*** TASK INPUT
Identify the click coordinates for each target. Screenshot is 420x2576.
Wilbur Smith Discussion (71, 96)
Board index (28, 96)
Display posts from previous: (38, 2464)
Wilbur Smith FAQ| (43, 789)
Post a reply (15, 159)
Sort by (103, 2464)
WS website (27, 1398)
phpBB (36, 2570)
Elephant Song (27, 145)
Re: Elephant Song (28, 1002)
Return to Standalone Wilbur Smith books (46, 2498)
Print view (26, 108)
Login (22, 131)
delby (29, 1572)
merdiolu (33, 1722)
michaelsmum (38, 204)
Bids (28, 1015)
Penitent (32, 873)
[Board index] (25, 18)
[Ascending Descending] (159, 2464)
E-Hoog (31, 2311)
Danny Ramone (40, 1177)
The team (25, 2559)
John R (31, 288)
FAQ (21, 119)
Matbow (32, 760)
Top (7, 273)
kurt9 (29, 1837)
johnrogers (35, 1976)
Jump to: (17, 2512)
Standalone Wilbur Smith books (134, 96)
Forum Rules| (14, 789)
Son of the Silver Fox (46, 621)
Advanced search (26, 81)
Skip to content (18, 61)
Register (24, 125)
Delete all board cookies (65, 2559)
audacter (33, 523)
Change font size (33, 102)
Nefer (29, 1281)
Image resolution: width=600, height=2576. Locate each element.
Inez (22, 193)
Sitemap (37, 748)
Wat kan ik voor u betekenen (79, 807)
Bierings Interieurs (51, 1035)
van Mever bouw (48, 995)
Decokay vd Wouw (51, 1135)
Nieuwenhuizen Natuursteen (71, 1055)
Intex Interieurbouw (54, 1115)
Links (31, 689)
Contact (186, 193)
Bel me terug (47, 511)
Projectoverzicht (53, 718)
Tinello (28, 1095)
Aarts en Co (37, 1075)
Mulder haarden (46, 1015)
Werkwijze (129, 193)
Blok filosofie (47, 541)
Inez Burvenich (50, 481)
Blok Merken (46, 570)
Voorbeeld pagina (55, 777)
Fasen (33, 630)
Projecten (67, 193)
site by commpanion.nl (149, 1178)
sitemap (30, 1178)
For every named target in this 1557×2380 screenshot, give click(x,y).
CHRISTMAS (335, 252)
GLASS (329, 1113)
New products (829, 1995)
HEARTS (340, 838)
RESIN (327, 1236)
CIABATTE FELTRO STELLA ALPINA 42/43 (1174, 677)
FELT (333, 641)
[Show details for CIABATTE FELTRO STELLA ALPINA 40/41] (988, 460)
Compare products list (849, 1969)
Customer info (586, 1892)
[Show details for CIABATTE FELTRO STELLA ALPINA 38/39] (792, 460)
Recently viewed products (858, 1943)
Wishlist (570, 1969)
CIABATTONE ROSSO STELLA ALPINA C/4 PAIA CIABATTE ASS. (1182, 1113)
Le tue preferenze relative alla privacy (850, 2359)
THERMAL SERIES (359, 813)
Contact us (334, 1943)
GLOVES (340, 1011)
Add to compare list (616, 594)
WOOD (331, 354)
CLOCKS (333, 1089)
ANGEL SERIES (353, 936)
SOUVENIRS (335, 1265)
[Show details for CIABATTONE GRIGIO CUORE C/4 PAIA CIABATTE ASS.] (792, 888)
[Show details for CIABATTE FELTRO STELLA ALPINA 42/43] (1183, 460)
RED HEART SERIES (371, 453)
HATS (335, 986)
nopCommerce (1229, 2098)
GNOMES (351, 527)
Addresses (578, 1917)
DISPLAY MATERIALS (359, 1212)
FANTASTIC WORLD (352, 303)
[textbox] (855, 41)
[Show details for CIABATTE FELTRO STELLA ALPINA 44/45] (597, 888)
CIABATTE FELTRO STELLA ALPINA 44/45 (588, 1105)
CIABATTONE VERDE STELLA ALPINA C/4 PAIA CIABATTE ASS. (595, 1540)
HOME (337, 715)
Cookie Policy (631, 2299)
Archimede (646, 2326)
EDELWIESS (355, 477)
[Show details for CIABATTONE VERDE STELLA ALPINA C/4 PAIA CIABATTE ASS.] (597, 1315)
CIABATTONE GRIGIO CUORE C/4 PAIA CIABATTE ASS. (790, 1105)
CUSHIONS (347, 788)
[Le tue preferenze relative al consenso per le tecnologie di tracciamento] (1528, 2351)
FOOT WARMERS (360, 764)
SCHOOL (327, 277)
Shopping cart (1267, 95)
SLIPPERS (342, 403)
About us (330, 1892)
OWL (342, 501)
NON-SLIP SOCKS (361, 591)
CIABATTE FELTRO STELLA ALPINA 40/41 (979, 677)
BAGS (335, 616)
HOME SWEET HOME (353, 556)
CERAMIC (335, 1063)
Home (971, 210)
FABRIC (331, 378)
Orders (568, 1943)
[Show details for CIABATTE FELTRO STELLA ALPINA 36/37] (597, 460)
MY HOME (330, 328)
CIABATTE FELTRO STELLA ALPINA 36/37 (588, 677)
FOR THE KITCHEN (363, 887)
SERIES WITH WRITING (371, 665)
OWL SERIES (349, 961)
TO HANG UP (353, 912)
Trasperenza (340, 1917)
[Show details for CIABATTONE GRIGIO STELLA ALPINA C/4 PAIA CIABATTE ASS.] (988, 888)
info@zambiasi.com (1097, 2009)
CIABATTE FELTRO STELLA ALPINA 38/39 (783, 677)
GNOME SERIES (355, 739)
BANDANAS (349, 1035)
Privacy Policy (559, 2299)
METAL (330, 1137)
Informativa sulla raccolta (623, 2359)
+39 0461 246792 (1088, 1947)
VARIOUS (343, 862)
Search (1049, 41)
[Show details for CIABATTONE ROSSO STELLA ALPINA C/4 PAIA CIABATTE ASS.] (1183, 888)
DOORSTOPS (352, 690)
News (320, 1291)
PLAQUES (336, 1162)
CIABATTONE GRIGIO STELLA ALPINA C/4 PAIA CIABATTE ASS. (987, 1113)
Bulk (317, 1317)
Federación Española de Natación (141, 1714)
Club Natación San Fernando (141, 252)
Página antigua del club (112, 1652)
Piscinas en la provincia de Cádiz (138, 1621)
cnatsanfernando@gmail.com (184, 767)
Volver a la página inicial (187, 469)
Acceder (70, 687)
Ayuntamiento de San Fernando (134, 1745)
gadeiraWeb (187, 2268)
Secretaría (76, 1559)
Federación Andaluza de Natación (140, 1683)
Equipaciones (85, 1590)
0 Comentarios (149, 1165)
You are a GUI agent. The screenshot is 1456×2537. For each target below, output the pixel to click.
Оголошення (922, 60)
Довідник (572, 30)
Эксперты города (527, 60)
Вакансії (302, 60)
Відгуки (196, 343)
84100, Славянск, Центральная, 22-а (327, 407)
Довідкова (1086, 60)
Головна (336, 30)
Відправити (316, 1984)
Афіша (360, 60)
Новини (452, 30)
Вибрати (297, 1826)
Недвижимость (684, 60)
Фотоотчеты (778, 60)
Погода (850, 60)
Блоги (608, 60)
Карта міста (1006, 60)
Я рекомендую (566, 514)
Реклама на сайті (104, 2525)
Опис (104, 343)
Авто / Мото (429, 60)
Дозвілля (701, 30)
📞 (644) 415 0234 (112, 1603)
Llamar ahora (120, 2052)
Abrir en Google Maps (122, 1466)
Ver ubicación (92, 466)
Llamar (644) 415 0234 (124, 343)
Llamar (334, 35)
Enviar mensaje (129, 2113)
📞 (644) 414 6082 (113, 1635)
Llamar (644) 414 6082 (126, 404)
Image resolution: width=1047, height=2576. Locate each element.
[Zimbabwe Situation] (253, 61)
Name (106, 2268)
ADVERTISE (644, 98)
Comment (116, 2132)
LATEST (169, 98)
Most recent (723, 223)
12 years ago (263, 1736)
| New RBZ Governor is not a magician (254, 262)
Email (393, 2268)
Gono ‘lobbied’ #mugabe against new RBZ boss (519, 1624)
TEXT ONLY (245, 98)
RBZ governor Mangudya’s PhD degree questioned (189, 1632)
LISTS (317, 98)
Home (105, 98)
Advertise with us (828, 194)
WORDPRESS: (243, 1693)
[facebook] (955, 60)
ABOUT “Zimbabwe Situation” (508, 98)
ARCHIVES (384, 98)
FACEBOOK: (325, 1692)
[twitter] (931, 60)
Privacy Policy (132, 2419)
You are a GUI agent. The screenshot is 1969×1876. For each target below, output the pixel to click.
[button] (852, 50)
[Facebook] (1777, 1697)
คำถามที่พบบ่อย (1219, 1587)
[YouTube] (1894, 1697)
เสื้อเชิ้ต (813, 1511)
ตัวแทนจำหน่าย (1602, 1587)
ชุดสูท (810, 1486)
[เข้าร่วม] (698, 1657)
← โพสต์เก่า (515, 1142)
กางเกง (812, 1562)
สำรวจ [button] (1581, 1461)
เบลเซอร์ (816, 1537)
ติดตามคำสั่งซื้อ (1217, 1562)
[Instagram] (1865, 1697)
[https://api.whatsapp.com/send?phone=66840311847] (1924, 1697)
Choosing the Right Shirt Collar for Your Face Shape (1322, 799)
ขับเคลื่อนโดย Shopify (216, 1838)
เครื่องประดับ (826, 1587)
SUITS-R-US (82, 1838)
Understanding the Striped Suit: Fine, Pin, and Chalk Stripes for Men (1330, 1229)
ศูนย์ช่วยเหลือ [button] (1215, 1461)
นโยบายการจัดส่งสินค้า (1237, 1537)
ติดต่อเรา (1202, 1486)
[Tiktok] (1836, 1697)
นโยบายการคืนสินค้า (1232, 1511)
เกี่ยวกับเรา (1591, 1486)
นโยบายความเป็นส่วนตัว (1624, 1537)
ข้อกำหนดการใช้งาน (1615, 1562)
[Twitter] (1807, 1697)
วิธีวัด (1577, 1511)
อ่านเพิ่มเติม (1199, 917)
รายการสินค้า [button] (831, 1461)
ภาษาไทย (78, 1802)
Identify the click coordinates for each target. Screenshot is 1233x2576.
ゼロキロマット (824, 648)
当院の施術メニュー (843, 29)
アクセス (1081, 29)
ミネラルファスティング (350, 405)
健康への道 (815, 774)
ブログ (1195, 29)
******
• [PROBLEM STATEMENT]: Out of the preceding entries, pull every line containing the string "height".

• [TASK OUTPUT]:
Image resolution: width=600, height=2576. Locate each element.
Image resolution: width=1047, height=2576. Locate each element.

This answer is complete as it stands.